--- Start Extract ---
I don’t know why the government can’t be in the forefront of this change. I don’t know why the government can’t give it a try to see whether or not there may be areas regarding employment that employees might want to have some input into; to see if there may not be areas of appointments that employees might be able to offer some constructive suggestions about; and to find out whether or not there may be matters pertaining to the complement of people required to do the job that could well be discussed at the bargaining table, given that the employees surely have as much of an interest in ensuring that the job is done well than does the Management Board of government or its representatives.

Surely the whole matter of assignment is something that could well be of a decision reached between the employer and his employees. You may decide, for example, that a certain complement of people ought to be assigned to do certain work in a certain part of the province. It may be that as a result of experience on the job, employees would know that that isn’t the most advantageous and the most economical way to do it and they would like to bring that to your attention and to discuss it. But within these terms that is the prerogative of management and, therefore, there is no avenue open for employees to bring these constructive suggestions about the way in which an assignment might be dealt with by the employer.

In the matter of discipline, it may well be that a number of employees recognize that there have been discipline problems and that there ought to be a discussion about an employer and employee representative on the management side and the way in which discipline is meted out. It should be a matter for discussion.

What worries me about it is that somewhere along the way of coming to a decision all of the wisdom about these particular matters is held in the minds of a few selected people and that the remainder, the great mass of employees, don’t really care very much about the way in which the operation is carried out with regard to these particular concerns. It’s not as if you’re holding to yourself rights which you have to have in order to manage properly. It’s not as if somewhere along the way there is a profit derived from holding to yourself something called the “owner’s rights.” That’s where it all derives from. In years gone by the owner held for himself certain rights because he owned the business and he wanted the right to make his own decisions. As time evolved, he transferred the exercise of these rights to people whom he appointed as managers.

In this case we are not talking about an owner situation, an owner versus employee. We are talking about a great number of people, all of whom are employees. We in the Legislature, you as the Chairman of Management Board, and all of the cabinet, are simply the trustees of the public position, the trustees of the public purse, if you will. Your job is to make sure that the public funding and the legislation that are required to carry on the orderly business of the province are done properly. You don’t take on an ownership function in doing that. All you are doing is acting as a trustee. Everyone else, including those people sitting under the gallery, are all employees and they have been assigned certain responsibilities.

They don’t hold for themselves all of the wisdom. They don’t hold to themselves all of the power to make decisions. They don’t pretend, I hope, to have knowledge of every single aspect of every single job that falls beneath their particular station. Surely it would make a lot of good sense, given the size of the civil service in Ontario and given the way in which they are dispersed throughout the province, that we recognize that employees of the Crown are dedicated on the first hand; that their dedication is at least the equal of anyone else’s, whether designated as management or otherwise; that they have a deep-rooted desire to make the system work properly on behalf of the people; and that the only way in which they can sit down with management, which is you ostensibly, is at the bargaining table. There is no other opportunity. You are far too busy and they are far too many.
--- End Extract ---
--- Start Records provided ---
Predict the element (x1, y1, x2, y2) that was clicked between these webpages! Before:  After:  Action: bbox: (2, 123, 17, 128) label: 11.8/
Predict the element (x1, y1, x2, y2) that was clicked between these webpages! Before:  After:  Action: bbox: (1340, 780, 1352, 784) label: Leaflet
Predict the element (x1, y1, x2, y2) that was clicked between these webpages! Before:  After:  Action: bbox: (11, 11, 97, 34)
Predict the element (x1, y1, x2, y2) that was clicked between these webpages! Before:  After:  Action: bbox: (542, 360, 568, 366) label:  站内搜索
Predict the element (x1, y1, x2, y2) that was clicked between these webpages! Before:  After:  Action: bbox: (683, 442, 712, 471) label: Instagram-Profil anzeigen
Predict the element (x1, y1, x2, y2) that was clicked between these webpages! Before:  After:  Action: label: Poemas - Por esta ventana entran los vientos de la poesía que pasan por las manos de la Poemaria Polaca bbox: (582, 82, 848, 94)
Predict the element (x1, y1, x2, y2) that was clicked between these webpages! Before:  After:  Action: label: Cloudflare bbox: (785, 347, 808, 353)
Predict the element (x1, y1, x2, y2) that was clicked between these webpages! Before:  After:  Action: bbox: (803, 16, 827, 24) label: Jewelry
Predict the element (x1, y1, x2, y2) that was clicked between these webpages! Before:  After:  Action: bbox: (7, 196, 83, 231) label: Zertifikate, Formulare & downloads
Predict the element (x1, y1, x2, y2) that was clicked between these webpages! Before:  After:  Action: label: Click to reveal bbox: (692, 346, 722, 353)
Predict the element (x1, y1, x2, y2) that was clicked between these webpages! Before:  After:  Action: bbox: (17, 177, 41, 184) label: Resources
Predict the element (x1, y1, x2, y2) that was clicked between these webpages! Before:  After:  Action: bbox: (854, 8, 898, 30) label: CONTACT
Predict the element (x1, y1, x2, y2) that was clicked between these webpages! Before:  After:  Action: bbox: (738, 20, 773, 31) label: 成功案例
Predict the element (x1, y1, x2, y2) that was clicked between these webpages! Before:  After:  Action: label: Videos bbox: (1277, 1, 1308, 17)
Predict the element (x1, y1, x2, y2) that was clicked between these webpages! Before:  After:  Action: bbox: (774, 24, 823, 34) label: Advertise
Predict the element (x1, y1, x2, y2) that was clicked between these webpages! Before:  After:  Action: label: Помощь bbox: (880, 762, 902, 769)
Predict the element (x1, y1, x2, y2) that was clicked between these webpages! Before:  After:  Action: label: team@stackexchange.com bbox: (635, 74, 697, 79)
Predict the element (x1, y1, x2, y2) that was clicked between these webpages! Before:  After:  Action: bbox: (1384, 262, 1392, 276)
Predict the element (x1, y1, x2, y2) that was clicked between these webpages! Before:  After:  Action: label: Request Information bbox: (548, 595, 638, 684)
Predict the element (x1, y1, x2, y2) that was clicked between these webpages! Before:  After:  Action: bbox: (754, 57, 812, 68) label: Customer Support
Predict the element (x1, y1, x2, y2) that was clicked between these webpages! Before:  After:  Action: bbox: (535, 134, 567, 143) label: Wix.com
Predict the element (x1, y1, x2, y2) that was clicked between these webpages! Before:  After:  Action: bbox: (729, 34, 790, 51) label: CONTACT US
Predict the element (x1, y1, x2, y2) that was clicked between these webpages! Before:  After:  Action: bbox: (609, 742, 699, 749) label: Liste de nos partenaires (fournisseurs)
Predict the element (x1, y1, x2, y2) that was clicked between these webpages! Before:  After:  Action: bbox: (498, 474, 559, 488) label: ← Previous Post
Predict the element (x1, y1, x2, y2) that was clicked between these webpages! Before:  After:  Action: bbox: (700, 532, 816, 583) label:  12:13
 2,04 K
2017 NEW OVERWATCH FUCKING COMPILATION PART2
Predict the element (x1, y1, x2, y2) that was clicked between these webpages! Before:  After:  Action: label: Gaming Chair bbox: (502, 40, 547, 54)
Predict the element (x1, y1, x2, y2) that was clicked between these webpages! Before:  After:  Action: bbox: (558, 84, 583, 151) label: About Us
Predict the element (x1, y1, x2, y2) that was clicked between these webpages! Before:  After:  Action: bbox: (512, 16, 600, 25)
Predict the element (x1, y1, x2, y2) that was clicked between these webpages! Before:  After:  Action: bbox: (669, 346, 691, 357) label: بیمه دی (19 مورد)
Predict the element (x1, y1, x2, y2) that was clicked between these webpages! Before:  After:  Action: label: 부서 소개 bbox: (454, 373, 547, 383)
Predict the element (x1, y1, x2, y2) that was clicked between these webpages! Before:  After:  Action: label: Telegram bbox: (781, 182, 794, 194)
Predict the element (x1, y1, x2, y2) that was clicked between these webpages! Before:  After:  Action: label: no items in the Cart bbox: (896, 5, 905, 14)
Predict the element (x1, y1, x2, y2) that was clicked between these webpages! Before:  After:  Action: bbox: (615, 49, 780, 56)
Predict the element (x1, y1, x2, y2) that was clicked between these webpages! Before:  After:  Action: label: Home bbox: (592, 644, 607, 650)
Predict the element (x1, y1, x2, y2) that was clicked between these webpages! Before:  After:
--- End Records provided ---
**To-do list:**
a) Answer these questions about the speech:
(i) As time evolved, to whom did the owner transfer the exercise of his rights?
(ii) Besides trustees of the public position, what does the speech call those in the Legislature and the cabinet?
(iii) Where is the only place employees can sit down with management?
b) Copy the stretch of the records from the line that contains "262, 1392, 276)" through the line that contains "label: ← Previous Post", character for character.
The speech and the records were taken from unrelated sources.

**Outputs for the tasks:**
a)
(i) To people whom he appointed as managers.
(ii) The trustees of the public purse.
(iii) At the bargaining table.

b)
Predict the element (x1, y1, x2, y2) that was clicked between these webpages! Before:  After:  Action: bbox: (1384, 262, 1392, 276)
Predict the element (x1, y1, x2, y2) that was clicked between these webpages! Before:  After:  Action: label: Request Information bbox: (548, 595, 638, 684)
Predict the element (x1, y1, x2, y2) that was clicked between these webpages! Before:  After:  Action: bbox: (754, 57, 812, 68) label: Customer Support
Predict the element (x1, y1, x2, y2) that was clicked between these webpages! Before:  After:  Action: bbox: (535, 134, 567, 143) label: Wix.com
Predict the element (x1, y1, x2, y2) that was clicked between these webpages! Before:  After:  Action: bbox: (729, 34, 790, 51) label: CONTACT US
Predict the element (x1, y1, x2, y2) that was clicked between these webpages! Before:  After:  Action: bbox: (609, 742, 699, 749) label: Liste de nos partenaires (fournisseurs)
Predict the element (x1, y1, x2, y2) that was clicked between these webpages! Before:  After:  Action: bbox: (498, 474, 559, 488) label: ← Previous Post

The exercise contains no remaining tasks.